The Congress encourages and promotes such practices, in particular the creation of offices of local and regional human rights ombudsmen. We are also seeking to ensure the sharing of these experiences. Our approach is focused on awareness-raising and promotion of human rights at grassroots level, on making sure that local and regional authorities are seized of the human rights situation in their communities.

All these considerations compelled the Congress to adopt a resolution and a recommendation in March 2010, suggesting specific local and regional measures, to be implemented with the support and assistance of national authorities. These measures would serve to improve human rights implementation in our communities, and to prevent, or reduce the number of, their violations.

We recommended in particular setting up appropriate structures and developing procedures at local and regional levels to assess and improve human rights situations, in particular in providing public services. We also recommended providing the necessary budgeting and training for human rights implementation, establishing independent complaints mechanisms at grassroots level, and enforcing guarantees of equal access to public services, as well as a system of their quality control.

But first and foremost, we needed to elaborate indicators for raising human rights awareness. And that is what we need when the Congress adopted a recommendation and a resolution in October 2011 on Human rights indicators at local and regional levels.

What are human rights indicators? The definition developed by the UN High Commissioner for Human Rights refers to information that can be “related to human rights norms and standards; that addresses and reflects human rights concerns and principles; and that are used to assess and monitor promotion and protection of human rights”. Indicators, both qualitative and quantitative, need to be identified and designed to correspond to existing rights formulated in various conventions and treaties. Indicators have already been elaborated with respect to some political and civil rights. These are usually categorised under three headings: structural, process and outcome indicators, referring to the legal framework in force, the efforts made to implement these rights by the authorities, and the actual situation in specific fields, respectively.
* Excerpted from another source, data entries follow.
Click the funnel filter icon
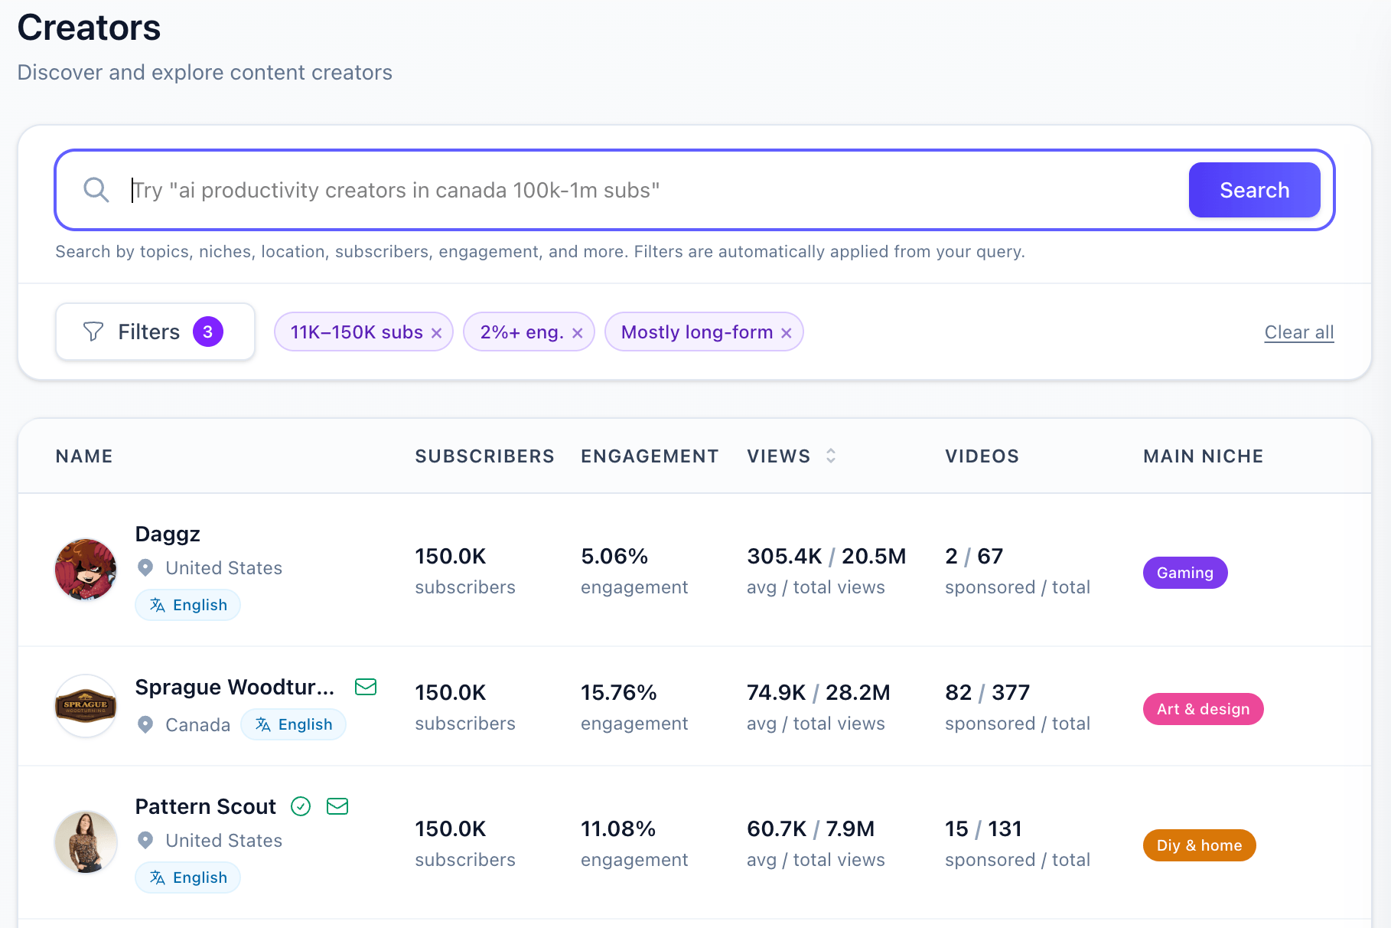1391x928 pixels. (x=93, y=332)
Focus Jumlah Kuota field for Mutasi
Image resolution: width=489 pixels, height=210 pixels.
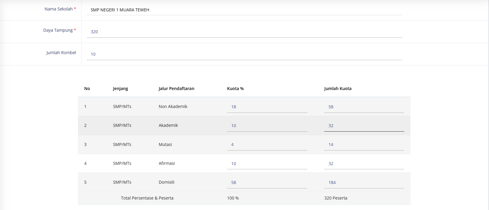(x=364, y=144)
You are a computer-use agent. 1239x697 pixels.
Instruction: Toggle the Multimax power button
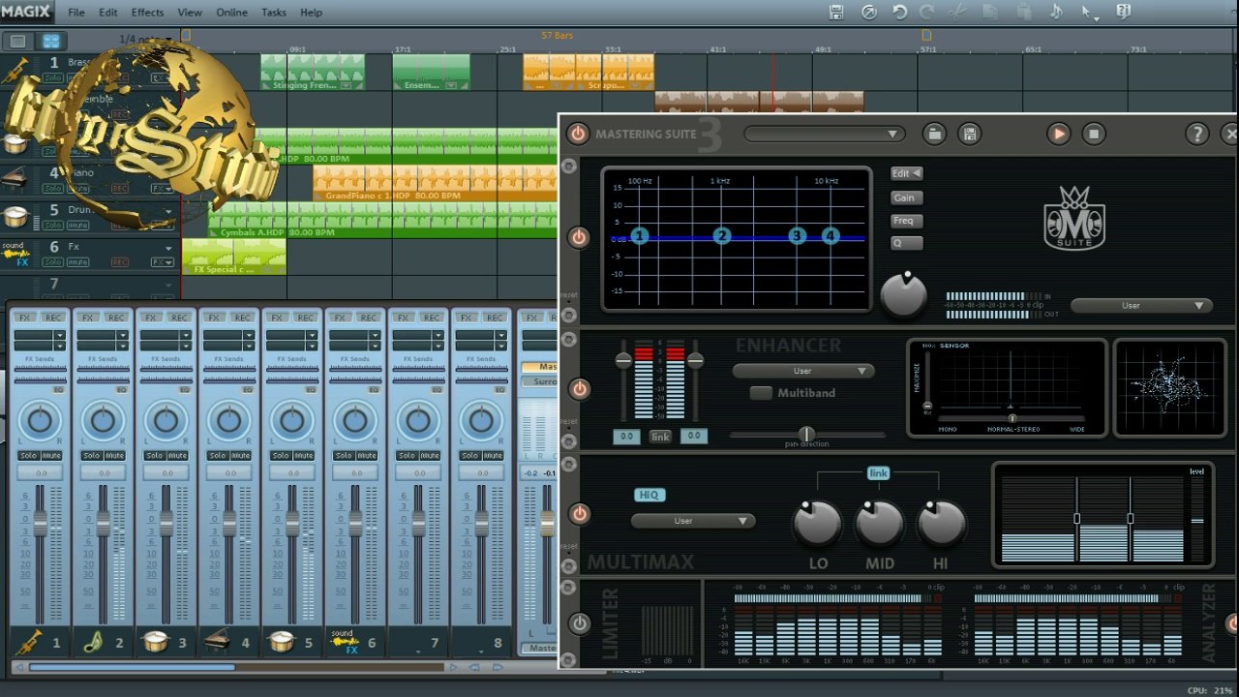(x=579, y=514)
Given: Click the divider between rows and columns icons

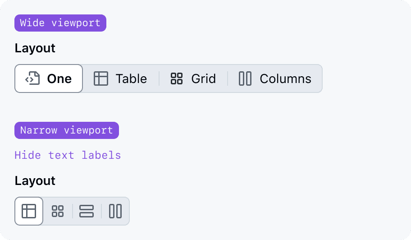Looking at the screenshot, I should pos(101,211).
In my report, I made a similar distinction when looking at rights that will be relevant to Congress’s work. In addition to political/civil and social rights, I have also included the so-called third generation rights, or collective rights referring to the right to a safe environment, access to drinking water and to sanitation. While the first set of rights whose implementation is to be assessed relate mainly to the State, the economic, social and collective rights are of high relevance the work of local authorities and therefore of the Congress.

This is why it is highly likely that the Congress will concentrate its efforts to observe the situation of human rights at local and regional levels by referring to a series of rights that include - but are not limited to – first and foremost, as I have already mentioned, the right to non-discrimination, but also the right to assembly, freedom of expression and access to justice as well as the right to education, work, health, social protection and local public services, housing and respect for private and family life (particularly with regards to access to personal data and data protection).

Ladies and Gentlemen,

I would like to add in conclusion that the delivery of human rights, their exercise in our local and regional communities and prevention of their violations must be effectively assessed. For us in the Congress, our process of assessing the situation of local and regional democracy in individual European countries is the best way to meet local and regional elected representatives and to make them aware of their responsibilities in preventing human rights violations. It is also the best way to encourage them to promote human rights values at local and regional levels, both among fellow elected representatives and among citizens.

I thank you for your attention, and I look forward to our discussions.